Premik Number One (also known by the initialism Premik No.1) is a 2013 Bangladeshi romantic drama film. The film was directed by Rakibul Alam Rakib and produced by Anwar Hossain Mintu. It features an ensemble cast, which includes Shakib Khan, Apu Biswas, Nipun Akter, Misha Sawdagor, Bobita, Kazi Hayat, Sabrina Sultana Keya, Sujata, Amaan Reza, Shahnoor, Shahin Alam and Kabila. It is loosely inspired by two Telugu films: Balu (2005) and Ontari (2008).

==Plot==
The story is of Tibro (Shakib Khan), a boy with a humble beginning who ends up between a rock and a hard place. We see him wooing two ladies while goons are chasing after him.

== Cast ==
- Shakib Khan as Tibro / Rasel
- Apu Biswas as Simi
- Nipun Akter as Tania
- Sabrina Sultana Keya as Keya
- Amaan Reza as Amaan
- Bobita as Momtaz Begum
- Kazi Hayat as Azad
- Sujata as Afia
- Shahin Alam as Shuvro
- Shahnoor as Moon
- Kabila as Abul
- Jesmin
- Misha Sawdagor as Sultan
- Shiba Shanu as Dila
- Don as Don
- Ilias Kobra
- Nasreen as Item number (Special appearance in "Mon Chaile" song)

==Soundtrack==

The film soundtrack is composed by Emon Saha and lyrics written by Kabir Bakul.
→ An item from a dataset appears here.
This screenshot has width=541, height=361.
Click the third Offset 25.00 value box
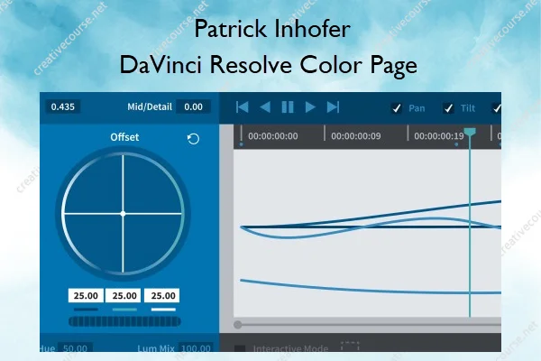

Also a song composed by Ali Akram Shuvo and wrote by Moniruzzaman Monir.

Track listing
| No. | Title | Lyrics | Music | Singer(s) | Length |
|---|---|---|---|---|---|
| 1. | "Ek Dekhate Mone Holo (এক দেখাতে মনে হলো)" | Moniruzzaman Monir | Ali Akram Shuvo | Andrew Kishore, Kanak Chapa | 4:23 |
| 2. | "Chokher-e Nil Khame (চোখেরই নীল খামে)" | Kabir Bokul | Emon Saha | S I Tutul | 4:27 |
| 3. | "Hay Ki Rup Mori Mori (হায় কি রূপ মরি মরি)" | Kabir Bakul | Emon Saha | S I Tutul | 4:23 |
| 4. | "Tumi Hashle Chomke Jai (তুমি হাসলে চমকে যাই)" | Kabir Bakul | Emon Saha | Biplob, Anima D'Costa | 3:12 |
| 5. | "Mon Chaile (মন চাইলে)" | Kabir Bakul | Emon Saha | Anima D'Costa, Rashed | 4:21 |
| Total length: |  |  |  |  | 20:36 |

==Release==
The film released in 67 theatres on October 16, 2013 all around the country.